Psalm 71: I Will Sing Your Salvation. I think that somewhere there was a fever dream where Richard Proulx, Randall Thompson, and The Doors were trying to influence this setting, and they all won. I guess the modal, metronomic feel reminds me of early Proulx like his "Look for Me in Lowly Men" and "Song of the Three Children," the contrapuntal feel of the verses is reminiscent of "A Testament of Freedom" by Thompson. And the blues modality and melodic arc are Jim Morrison-like. I guess I couldn't make up my mind, but the eclectic sound is a metaphor for universal salvation. :-)

Psalm 33: Song of the Chosen. Originally recorded for DNFTH, we re-recorded this with the optional antiphon used for the Rite of Acceptance in the RCIA. The original is still lots of fun, though.

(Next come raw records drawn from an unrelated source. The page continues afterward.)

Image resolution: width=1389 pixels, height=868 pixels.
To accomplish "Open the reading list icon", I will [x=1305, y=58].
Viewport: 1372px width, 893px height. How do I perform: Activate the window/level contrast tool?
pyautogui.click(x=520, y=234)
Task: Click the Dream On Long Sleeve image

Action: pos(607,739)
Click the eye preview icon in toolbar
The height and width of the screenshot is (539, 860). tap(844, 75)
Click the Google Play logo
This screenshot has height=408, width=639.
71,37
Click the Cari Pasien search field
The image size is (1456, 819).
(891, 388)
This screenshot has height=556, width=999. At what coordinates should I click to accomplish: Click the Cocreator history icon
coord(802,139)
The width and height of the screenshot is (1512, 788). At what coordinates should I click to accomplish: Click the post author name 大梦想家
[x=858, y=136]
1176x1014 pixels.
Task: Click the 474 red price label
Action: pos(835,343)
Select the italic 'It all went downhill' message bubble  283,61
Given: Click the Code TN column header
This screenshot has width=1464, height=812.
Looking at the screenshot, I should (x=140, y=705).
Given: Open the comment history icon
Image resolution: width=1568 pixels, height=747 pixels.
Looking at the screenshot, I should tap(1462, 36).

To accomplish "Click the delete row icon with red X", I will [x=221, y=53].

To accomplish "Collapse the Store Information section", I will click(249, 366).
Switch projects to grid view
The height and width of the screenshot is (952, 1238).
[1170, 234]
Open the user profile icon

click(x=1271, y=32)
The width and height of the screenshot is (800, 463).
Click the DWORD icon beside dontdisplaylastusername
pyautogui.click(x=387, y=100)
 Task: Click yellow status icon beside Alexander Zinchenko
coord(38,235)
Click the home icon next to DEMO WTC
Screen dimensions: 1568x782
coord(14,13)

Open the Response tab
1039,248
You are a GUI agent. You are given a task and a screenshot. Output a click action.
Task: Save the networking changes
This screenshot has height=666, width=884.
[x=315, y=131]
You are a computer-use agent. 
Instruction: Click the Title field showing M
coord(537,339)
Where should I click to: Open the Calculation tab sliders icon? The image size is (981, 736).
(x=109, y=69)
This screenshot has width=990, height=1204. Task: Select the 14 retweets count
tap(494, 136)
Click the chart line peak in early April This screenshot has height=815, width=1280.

Psalm 93: The Lord Is King. In setting this psalm, I used some ideas from a less-successful setting of this psalm and also of Psalm 97 I had written some years before. The guitar-driven feel of the original music is there in the current version, while the flute descant colors the jazzy refrain. 

Thanks to OCP for keeping many of these songs in circulation. Even if the noose tightens around non-verbatim settings for responsorial psalms (and verbatim ones using older translations, for that matter), remember that songs "inspired by" psalms can be used at lots of times inside and outside the eucharist! And gosh, I'm really sorry that I had to write that sentence.